Di AS, satu dari lima perempuan pernah mengalami perkosaan atau percobaan perkosaan dalam hidupnya. Satu dari enam perempuan pernah dikuntit. Satu dari empat perempuan pernah menjadi korban kekasaran fisik pasangannya. Perempuan-perempuan yang belum pernah mengalami bentuk kekerasan tersebut setidaknya pernah dilecehkan di kantor, digrepe di angkot, atau di-catcall sepanjang perjalanan kaki.
Videos by VICE
Baca juga artikel VICE lain tentang isu kekerasan seksual
Setiap lingkungan kerja, komunitas, dan kampus memiliki Harvey Weinstein-nya sendiri, dan ribuan orang yang membiarkan dan mengacuhkannya. Kalau #MeToo menginspirasi sekutu feminis untuk berhenti mengabaikan kekerasan seksual di lingkaran mereka, ya bagus. Tapi, para penyintas tak henti-hentinya berbagi kisah, dan saya melihat begitu banyak orang diam saja alih-alih meminta pertanggungjawaban si pelaku.
#MeToo gampang didukung karena fokusnya adalah para penyintas, bukannya pelaku. Semua orang mendukung sisi penyintas, secara teori, tapi praktiknya masih bolong-bolong. Semua orang mengutuk kekerasan seksual ketika wajah dan nama pelakunya tidak disebutkan atau kamu kenali.
Tapi dalam pengalaman saya, dukungan orang-orang meredup saat penyintas menyebutkan nama pelaku, saat meminta kawan-kawannya untuk tidak mengundang pelaku ke acara kumpul-kumpul, atau saat mengajukan laporan ke HRD.
Seorang pejabat perusahaan yang bekerja untuk Weinstein selama bertahun-tahun menurut laporan mengirim pesan lewat LinkedIn pada seorang perempuan yang dilecehkan Weinstein: “Saya udah menegur dia soal perlakuan tidak pantas terhadap seorang perempuan lain, tiga minggu sebelum insiden kamu,” tulisnya. “Saya bahkan mengirimkanyan surel sampai-sampai dia menyebut saya polisi seks.” Ternyata, segitu doang level advokasinya.
Banyak laki-laki bilang mereka mendukung para penyintas, tapi gagal bertindak saat sedang dibutuhkan. Tidak mengejutkan bahwa gerakan-gerakan yang berupaya mengakhiri kekerasan gender digagas oleh para penyintas. Dan, harus diakui, kami hebat. Kami mengubah sesuatu. Pelajar-pelajar penyintas mendesak sekolah untuk menindak kekerasan seksual. Pelaku yang berkuasa, dari Weinstein, Roger Ailes sampai Bill Cosby, telah dipecat. Saya percaya ini hanyalah permulaan.

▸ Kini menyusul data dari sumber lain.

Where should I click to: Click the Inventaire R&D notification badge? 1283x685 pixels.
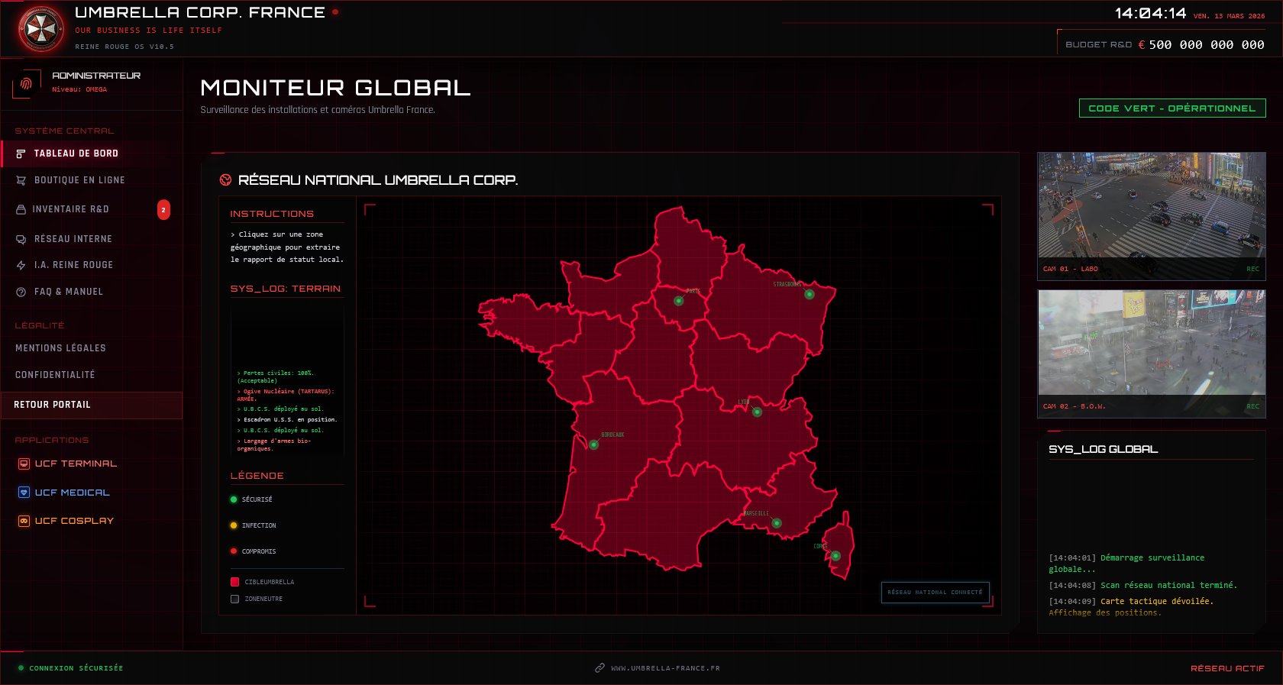click(163, 209)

Latihan-latihan pembangun kesadaran seperti #MeToo sangat kuat dan penting, tapi bukan karena calon-calon sekutu bakal membaca dan, akhirnya, memperlakukan perempuan dengan welas asih dan kemanusiaan. Karena dari latihan seperti itu kita yang terdampak jadi tahu satu sama lain, saling bertemu, bisa mengekspresikan amarah, dan yang paling bagus di antara semua itu, kita mengorganisir gerakan.

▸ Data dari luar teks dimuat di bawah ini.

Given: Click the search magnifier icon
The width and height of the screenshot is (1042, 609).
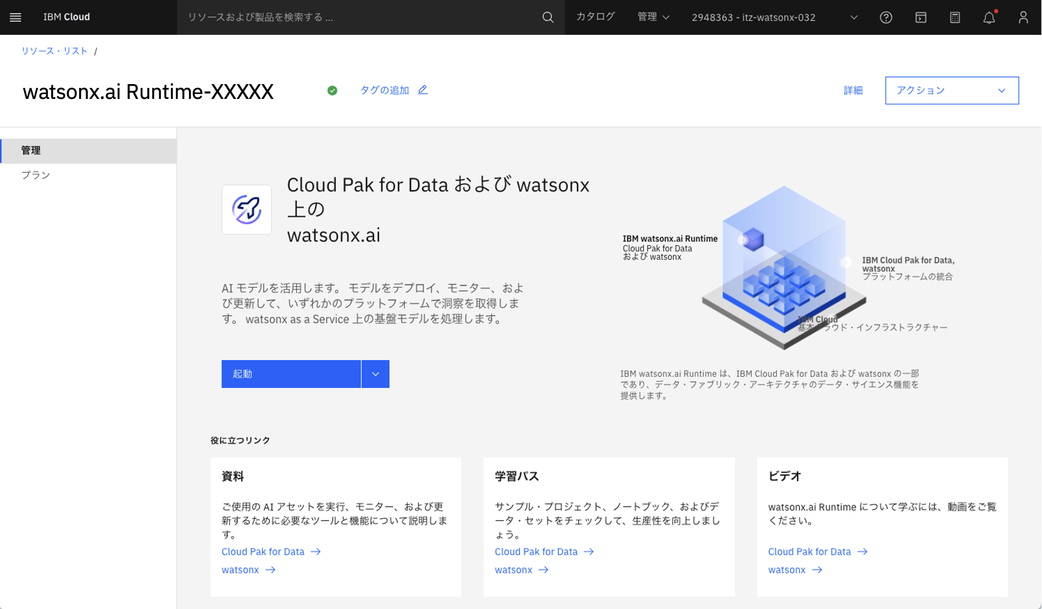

Dan mungkin #MeToo membuat perempuan menyadari bahwa, terlepas dari artikel yang menyalahkan korban yang ditayangkan New York Times atau media lainnya, kita cuma punya dua pilihan: runtuh atau bersatu. Kalau semua orang pernah mengalami pelecehan dan kekerasan seksual, berarti para
penyintas tidak tercerai berai. Kita menjadi pasukan.
Jadi, ya, terang saja: #MeToo. Tapi yang lebih penting, apa yang akan kita lakukan setelah ini?